**Records supplied**
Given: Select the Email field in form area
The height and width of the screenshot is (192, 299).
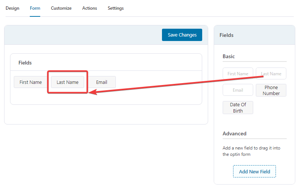Looking at the screenshot, I should 102,82.
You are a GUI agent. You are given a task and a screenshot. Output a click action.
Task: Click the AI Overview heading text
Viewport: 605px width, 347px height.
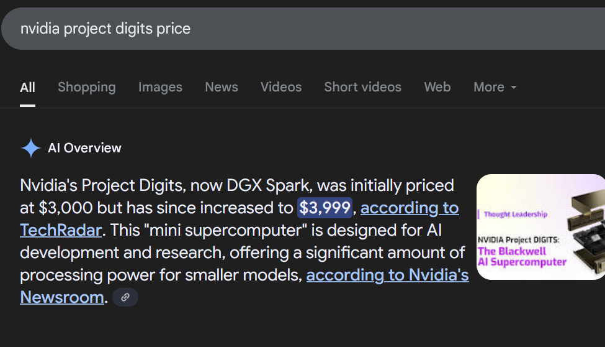coord(84,148)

**Work instruction**
The answer should be an exact restatement of every entry, with the pictures omitted.

**Answer to the exercise**
Given: Select the Email field in form area
The height and width of the screenshot is (192, 299).
Looking at the screenshot, I should 102,82.
You are a GUI agent. You are given a task and a screenshot. Output a click action.
Task: Click the AI Overview heading text
Viewport: 605px width, 347px height.
coord(84,148)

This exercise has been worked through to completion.